Wczoraj po godzinie 20, funkcjonariusze z Oddziału Prewencji Policji w Katowicach, którzy na co dzień wspierają rzeszowskich policjantów, zauważyli zatrzymującą się na pasie ruchu ciężarówkę oraz jadący w przeciwnym kierunku autobus. Kierowcy przez otwarte okna wymienili kilka zdań, po czym autobus odjechał, a kierujący samochodem ciężarowym wybieg z kabiny pojazdu i zaczął wzywać pomocy. Mundurowi postanowili sprawdzić co się stało.

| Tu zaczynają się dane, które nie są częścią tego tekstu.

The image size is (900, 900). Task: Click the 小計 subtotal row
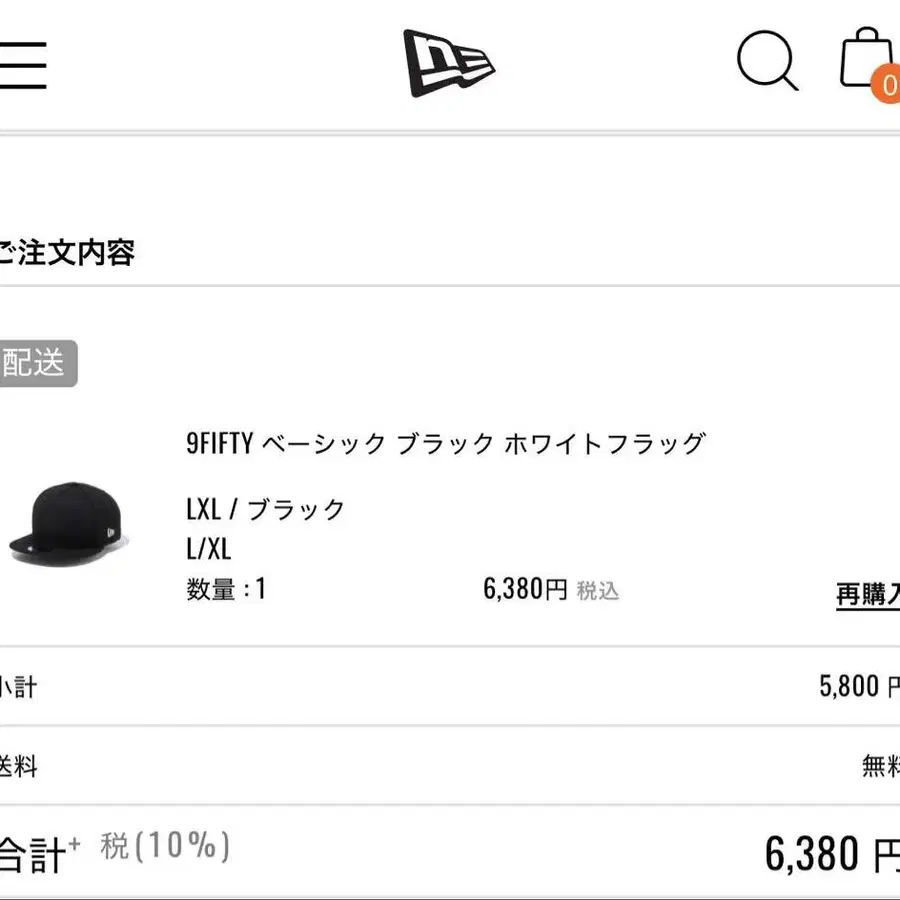point(450,686)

Na kabinie dostawczej scanii ujawnili uszkodzenia sugerujące, że pojazd mógł brać udział w zdarzeniu drogowym. Rozpytany na tą okoliczność 37-letni kierujący, mieszkaniec województwa lubelskiego, powiedział, że musiał staranować trzy pojazdy, bo jak stwierdził, był przez nie ścigany. Ponieważ mężczyzna wyraźnie konfabulował, katowiccy policjanci o wszystkim powiadomili dyżurnego z komendy miejskiej.
Na miejsce został skierowany policyjny partol. Okazało się, że 37-latek był nietrzeźwy, miał prawie dwa promile alkoholu w organizmie.

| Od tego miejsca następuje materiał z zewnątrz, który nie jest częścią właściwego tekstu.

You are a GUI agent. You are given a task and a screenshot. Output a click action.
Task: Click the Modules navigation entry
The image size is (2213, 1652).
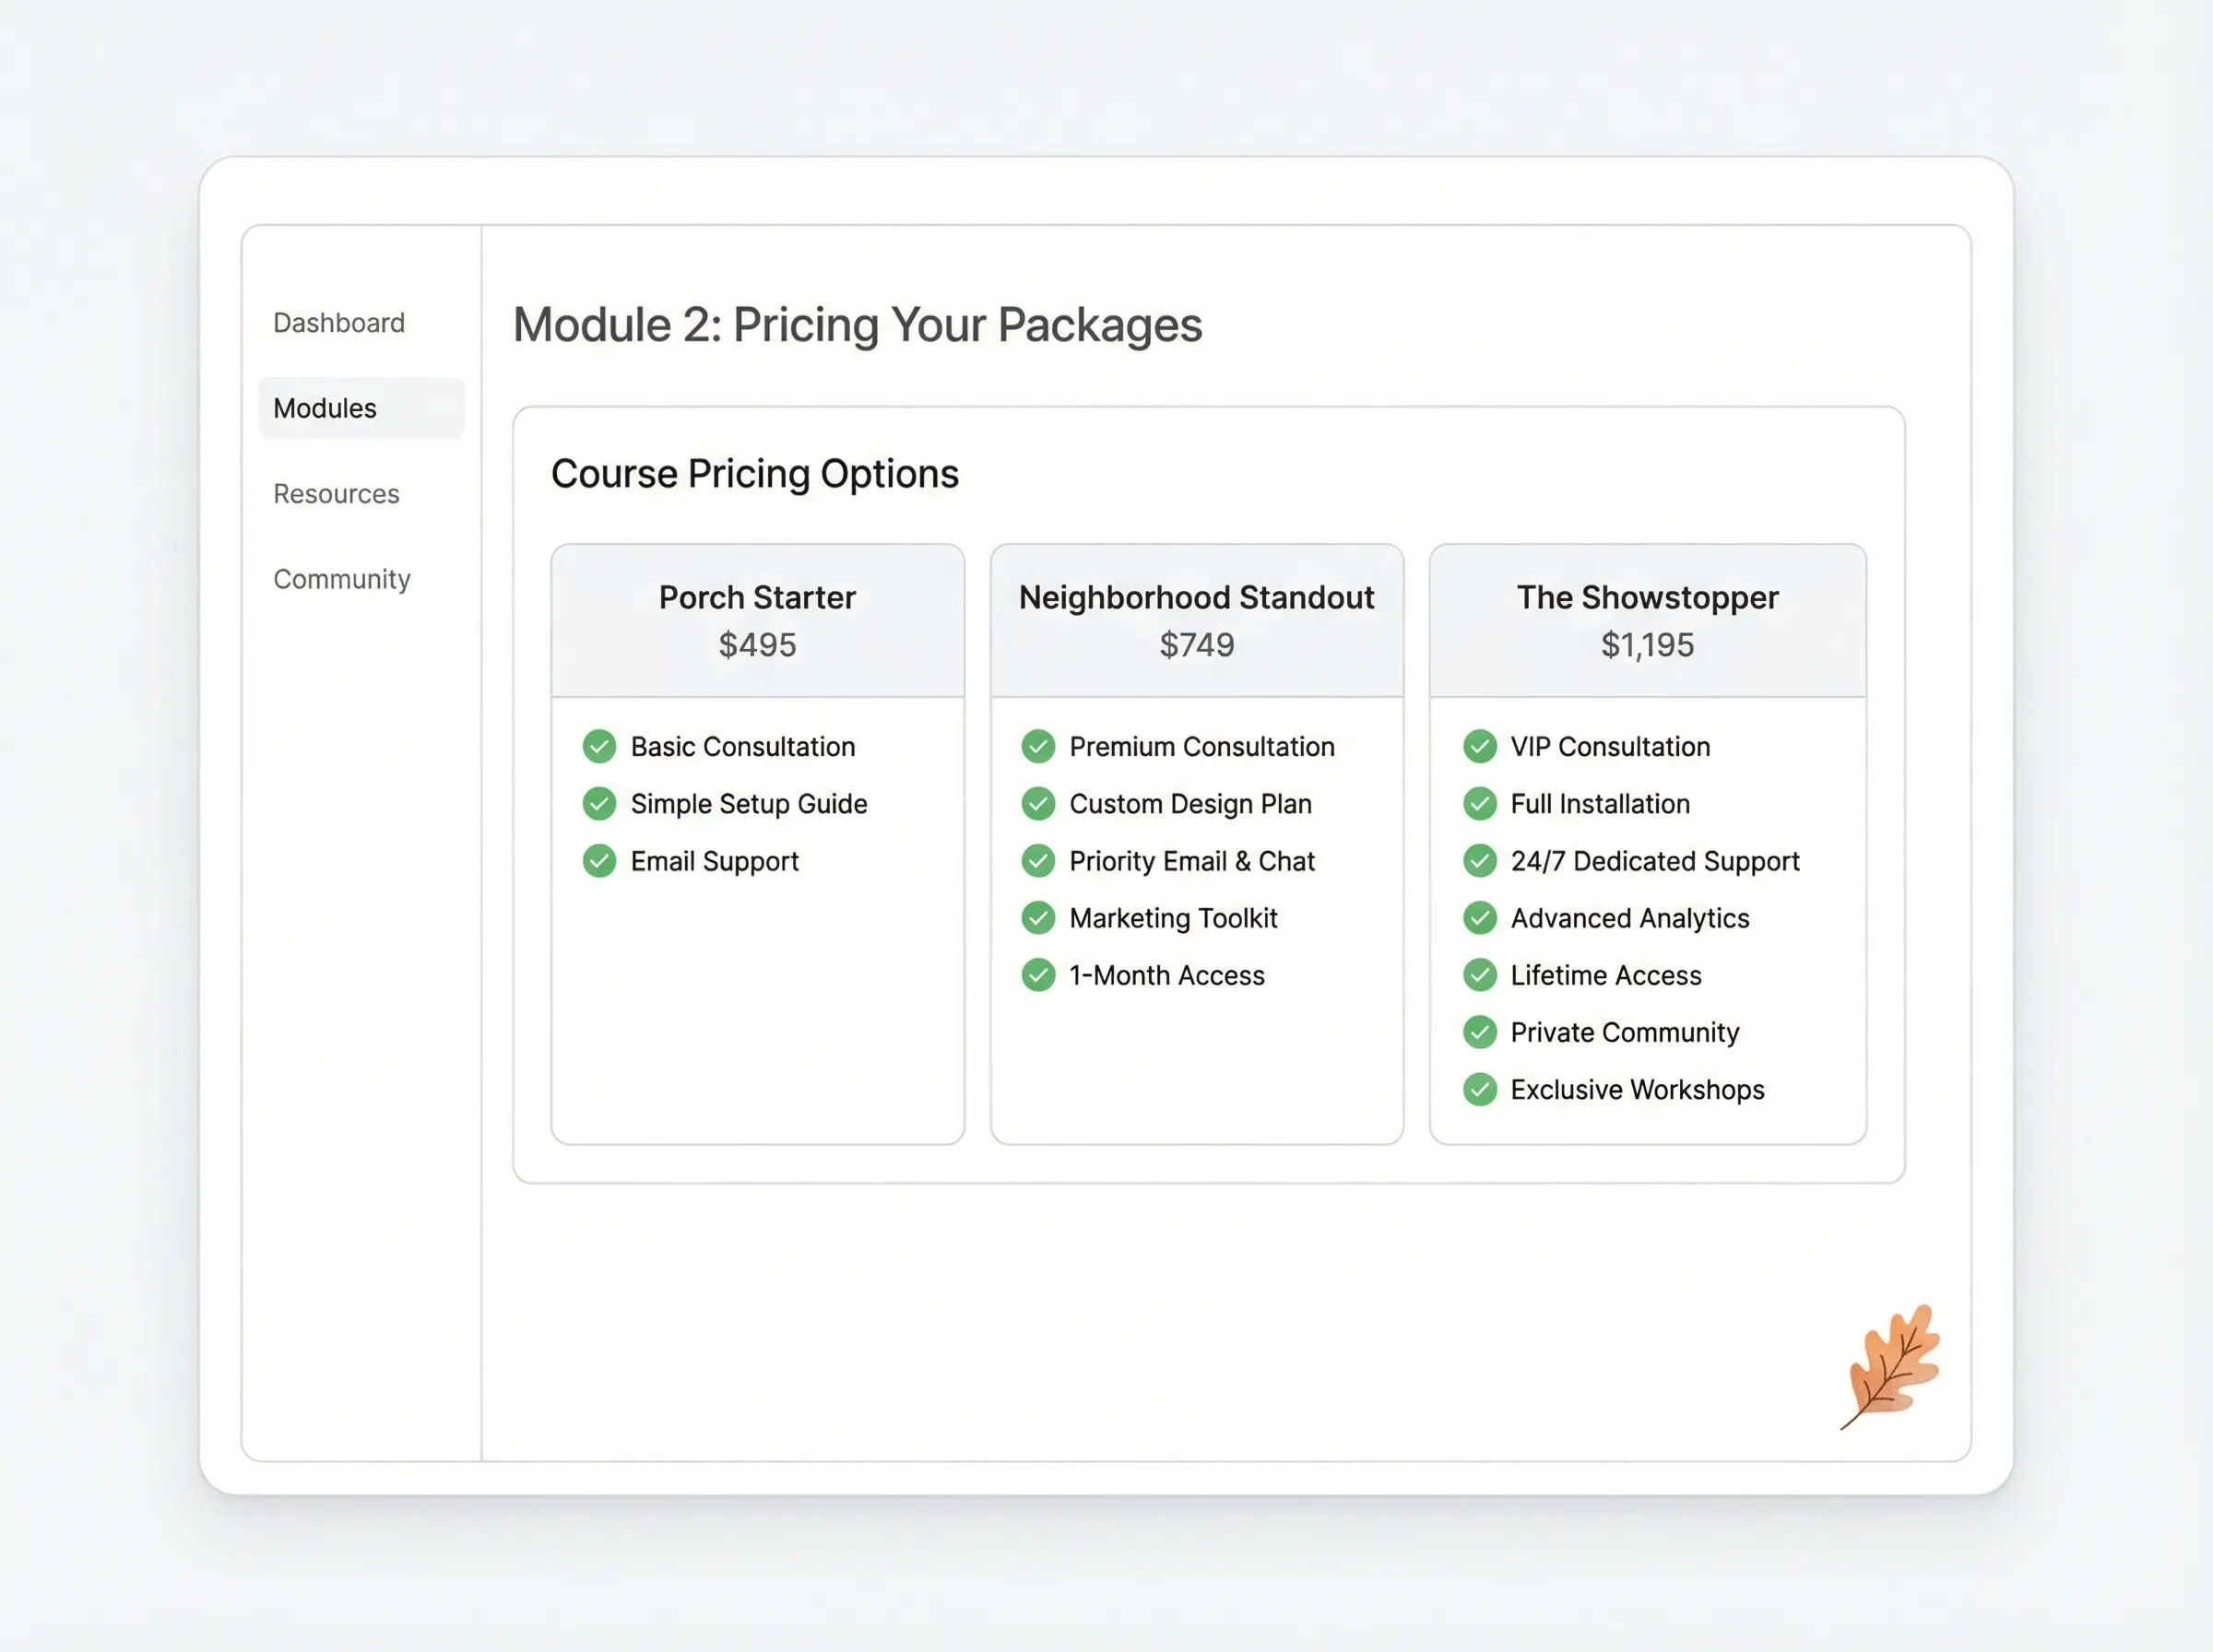[324, 407]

Policjanci z ruchu drogowego ustalili, że niedługo wcześniej, w Stobiernej, 37-latek zderzył się z osobową toyotą, a nastepnie z audi. Kierujący nie zatrzymał się ani nie upewnił, co do stanu zdrowia kierujących tymi pojazdami i odjechał w stronę Jasionki. Na szczęście, w tych zdarzeniach nikt poważnie nie ucierpiał.
Mieszkaniec województwa lubelskiego trafił do izby wytrzeźwień, a jego pojazd został odholowany na policyjny parking. O dalszym losie mężczyzny zadecyduje sąd.